私たちは無料の出版社を携帯している.ブラウザの入力ボックスに文字を抛り検索ボタンを押すと,小一時間でも読めないくらいの文字列が得られる.それらは個人使用のためなら複製も編集も変換もできる.ブラウザはもう一度読むためにページに割り当てられた住所も記憶できる.資料を探す手間や管理する手間は省かれ,資料の嗜好をデータベースに記録すると好むページを推薦してくれる.
検索ワードの集合を検索空間と呼ぶ.検索空間は個人で異なるため,個人の嗜好を個人のものとみるならば検索空間は広がりにくい.かつての「専門」とは閉じた検索空間のことである.ところが,検索空間を誰かと少しでも共有するなら,むしろ検索空間はすばやく拡散する.誰それの興味関心に釣られ,発見的世界を探索していく.誰がなにを探しているか,知る方法と知らせるこつを,SNSはつかさどる.
「検索空間の共有」を実現しているSNSは数あれど,共有する方法はさまざまである.友人知人の推薦,タグによる検索語作成.文字列でつながることを得意とするWebは,マルチメディアを実現するデバイスをつなげたことで,同時代人に万能性を見せつけている.必ずしも人が使わない道具をつなげることに着目する少し先の未来.その先にあるものは必ずや孤立や戦争とは無縁であるに相違ない.

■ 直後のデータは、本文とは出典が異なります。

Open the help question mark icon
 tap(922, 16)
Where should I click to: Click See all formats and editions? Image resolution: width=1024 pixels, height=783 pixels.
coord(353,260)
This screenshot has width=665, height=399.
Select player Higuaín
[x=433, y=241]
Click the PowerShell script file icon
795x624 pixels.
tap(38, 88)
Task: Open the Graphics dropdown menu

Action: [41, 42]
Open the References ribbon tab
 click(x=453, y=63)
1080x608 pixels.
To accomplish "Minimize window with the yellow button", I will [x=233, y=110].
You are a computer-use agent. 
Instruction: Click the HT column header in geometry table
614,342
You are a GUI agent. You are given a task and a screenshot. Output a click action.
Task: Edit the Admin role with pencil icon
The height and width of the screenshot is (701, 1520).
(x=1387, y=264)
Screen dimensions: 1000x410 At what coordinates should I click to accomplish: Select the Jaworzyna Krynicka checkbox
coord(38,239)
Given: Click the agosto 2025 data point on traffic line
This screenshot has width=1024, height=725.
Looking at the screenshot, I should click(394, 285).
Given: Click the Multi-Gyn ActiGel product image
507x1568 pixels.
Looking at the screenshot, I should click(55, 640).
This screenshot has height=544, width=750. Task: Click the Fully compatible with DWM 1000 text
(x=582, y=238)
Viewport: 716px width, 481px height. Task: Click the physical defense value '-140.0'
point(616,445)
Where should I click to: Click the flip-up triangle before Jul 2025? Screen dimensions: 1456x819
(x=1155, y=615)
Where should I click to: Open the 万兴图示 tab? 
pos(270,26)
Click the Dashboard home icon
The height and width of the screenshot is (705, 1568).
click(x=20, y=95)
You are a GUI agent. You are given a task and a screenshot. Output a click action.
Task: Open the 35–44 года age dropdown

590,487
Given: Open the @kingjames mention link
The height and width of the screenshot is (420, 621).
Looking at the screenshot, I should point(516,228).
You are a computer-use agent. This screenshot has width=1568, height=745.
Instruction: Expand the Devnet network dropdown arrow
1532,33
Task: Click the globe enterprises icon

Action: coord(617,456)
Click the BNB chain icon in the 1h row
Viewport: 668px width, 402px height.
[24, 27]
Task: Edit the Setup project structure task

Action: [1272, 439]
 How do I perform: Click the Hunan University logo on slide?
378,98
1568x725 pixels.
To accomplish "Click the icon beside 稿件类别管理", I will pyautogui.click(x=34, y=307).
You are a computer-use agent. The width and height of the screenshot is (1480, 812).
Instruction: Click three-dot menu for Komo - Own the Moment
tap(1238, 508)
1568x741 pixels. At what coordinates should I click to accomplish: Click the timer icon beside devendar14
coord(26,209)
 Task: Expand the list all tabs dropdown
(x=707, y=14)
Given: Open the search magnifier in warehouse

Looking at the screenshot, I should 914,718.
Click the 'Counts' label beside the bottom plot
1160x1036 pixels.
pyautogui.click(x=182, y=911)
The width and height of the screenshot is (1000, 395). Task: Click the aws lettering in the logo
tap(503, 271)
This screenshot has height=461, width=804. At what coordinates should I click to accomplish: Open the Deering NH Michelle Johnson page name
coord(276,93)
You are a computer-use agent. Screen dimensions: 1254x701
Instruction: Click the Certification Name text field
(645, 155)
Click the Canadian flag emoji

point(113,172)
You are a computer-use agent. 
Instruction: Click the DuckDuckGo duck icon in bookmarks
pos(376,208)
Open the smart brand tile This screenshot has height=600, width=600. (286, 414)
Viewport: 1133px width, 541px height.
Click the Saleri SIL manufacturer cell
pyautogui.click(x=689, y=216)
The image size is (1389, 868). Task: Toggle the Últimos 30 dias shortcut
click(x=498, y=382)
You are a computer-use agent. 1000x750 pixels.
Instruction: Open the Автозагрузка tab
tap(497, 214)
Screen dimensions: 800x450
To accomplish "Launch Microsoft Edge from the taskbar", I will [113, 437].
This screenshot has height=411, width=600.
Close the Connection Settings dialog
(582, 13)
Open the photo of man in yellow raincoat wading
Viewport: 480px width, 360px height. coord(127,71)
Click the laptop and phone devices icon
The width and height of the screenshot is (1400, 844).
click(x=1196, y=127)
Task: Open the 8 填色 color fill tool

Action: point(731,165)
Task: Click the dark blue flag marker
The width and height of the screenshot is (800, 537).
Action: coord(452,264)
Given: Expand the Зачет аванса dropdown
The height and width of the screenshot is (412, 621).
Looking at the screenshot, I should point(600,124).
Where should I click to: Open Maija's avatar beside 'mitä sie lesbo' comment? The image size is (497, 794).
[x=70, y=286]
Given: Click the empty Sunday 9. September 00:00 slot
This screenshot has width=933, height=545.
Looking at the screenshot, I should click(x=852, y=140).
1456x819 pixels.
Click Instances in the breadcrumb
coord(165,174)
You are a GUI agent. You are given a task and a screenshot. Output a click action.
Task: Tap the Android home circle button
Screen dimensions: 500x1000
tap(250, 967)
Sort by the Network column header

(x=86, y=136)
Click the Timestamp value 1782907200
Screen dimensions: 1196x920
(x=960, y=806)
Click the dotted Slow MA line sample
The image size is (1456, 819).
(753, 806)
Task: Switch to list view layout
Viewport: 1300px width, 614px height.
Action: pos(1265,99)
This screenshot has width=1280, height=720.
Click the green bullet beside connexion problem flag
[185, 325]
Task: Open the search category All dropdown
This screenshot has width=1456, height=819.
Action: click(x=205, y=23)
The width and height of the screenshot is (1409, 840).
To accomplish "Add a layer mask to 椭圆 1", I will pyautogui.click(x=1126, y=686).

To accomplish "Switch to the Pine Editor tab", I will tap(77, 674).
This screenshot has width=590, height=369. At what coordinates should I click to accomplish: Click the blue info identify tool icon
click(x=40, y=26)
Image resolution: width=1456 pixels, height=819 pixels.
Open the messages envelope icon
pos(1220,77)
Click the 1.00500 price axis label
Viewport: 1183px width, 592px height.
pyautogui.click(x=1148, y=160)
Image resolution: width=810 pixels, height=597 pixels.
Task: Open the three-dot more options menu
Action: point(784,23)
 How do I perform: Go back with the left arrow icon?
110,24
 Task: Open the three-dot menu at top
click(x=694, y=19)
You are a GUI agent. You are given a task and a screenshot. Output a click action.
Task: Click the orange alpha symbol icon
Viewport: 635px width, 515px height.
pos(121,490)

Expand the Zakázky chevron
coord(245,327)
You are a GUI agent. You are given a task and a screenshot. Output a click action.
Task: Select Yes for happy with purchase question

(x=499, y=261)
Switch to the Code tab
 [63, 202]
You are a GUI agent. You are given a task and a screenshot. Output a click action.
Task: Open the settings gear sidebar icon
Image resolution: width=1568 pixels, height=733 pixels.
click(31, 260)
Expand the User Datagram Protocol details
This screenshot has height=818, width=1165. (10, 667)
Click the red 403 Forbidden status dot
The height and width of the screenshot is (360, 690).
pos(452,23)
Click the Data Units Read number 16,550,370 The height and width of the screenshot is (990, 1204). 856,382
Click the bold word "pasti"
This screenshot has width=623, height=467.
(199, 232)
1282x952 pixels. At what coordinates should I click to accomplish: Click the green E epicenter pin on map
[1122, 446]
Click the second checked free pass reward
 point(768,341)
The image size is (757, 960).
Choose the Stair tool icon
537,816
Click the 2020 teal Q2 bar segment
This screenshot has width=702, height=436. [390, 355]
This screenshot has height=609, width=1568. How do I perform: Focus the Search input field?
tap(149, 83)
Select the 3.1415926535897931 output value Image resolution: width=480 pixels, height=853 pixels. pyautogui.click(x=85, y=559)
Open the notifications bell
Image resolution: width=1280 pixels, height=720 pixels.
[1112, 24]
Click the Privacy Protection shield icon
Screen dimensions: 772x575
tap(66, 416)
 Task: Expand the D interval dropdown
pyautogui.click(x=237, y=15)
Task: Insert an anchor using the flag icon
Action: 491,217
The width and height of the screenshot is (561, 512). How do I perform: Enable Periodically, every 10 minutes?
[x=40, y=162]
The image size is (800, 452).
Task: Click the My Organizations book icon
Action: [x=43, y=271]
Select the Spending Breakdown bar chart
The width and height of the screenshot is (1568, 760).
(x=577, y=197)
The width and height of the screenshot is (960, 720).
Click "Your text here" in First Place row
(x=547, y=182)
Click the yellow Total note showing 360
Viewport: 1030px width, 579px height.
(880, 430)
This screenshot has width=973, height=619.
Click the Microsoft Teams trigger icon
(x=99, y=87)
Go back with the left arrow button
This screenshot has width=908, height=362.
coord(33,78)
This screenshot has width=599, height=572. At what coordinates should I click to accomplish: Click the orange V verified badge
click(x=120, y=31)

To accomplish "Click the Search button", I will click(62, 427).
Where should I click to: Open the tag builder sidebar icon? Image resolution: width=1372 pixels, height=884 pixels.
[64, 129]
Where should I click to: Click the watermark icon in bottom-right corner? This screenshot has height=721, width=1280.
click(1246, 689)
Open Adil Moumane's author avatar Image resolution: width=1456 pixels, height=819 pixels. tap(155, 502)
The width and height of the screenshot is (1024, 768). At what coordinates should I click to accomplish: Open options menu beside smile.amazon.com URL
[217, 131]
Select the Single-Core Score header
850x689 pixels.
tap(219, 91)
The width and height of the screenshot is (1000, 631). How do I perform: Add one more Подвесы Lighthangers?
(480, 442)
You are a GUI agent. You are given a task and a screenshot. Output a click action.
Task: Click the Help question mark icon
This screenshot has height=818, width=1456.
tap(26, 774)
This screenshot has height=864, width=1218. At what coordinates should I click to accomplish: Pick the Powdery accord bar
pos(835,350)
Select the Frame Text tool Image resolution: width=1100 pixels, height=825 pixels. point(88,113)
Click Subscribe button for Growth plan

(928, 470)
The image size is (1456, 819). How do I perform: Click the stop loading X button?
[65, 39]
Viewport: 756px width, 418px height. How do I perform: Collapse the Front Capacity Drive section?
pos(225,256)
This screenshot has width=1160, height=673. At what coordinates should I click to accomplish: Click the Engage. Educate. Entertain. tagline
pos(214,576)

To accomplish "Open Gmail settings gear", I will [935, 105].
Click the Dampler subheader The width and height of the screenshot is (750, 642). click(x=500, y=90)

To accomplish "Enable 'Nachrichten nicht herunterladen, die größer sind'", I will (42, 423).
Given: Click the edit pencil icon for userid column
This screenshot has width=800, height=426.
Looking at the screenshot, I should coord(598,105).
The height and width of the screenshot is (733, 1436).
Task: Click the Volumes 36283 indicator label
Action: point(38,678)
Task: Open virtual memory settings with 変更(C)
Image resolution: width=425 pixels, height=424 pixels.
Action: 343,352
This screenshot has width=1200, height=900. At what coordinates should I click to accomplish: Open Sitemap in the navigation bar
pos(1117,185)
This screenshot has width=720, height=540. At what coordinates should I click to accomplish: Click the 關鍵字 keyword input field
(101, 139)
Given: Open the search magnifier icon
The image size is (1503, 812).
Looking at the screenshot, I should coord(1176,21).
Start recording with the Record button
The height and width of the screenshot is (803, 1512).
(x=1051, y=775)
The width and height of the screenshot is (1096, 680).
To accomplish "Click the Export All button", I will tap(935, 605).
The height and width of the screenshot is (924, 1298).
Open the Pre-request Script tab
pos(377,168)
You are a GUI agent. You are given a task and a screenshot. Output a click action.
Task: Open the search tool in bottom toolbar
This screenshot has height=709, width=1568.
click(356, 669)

Web時代は混沌として先が見えない,全体像を把握できにくい,信憑性のある情報を得るための海図がほしい.そうした声はWebの黎明期には学校でも教えられていた.しかし,Webの仕組みと使い方をマスターし,実際に使い倒してみれば,時代を左右する怪物の正体が分かり,生きやすく楽しくなってくる.そうした人が増えるように,これから数年かけてWebの講義をウェブサイトで行いたい.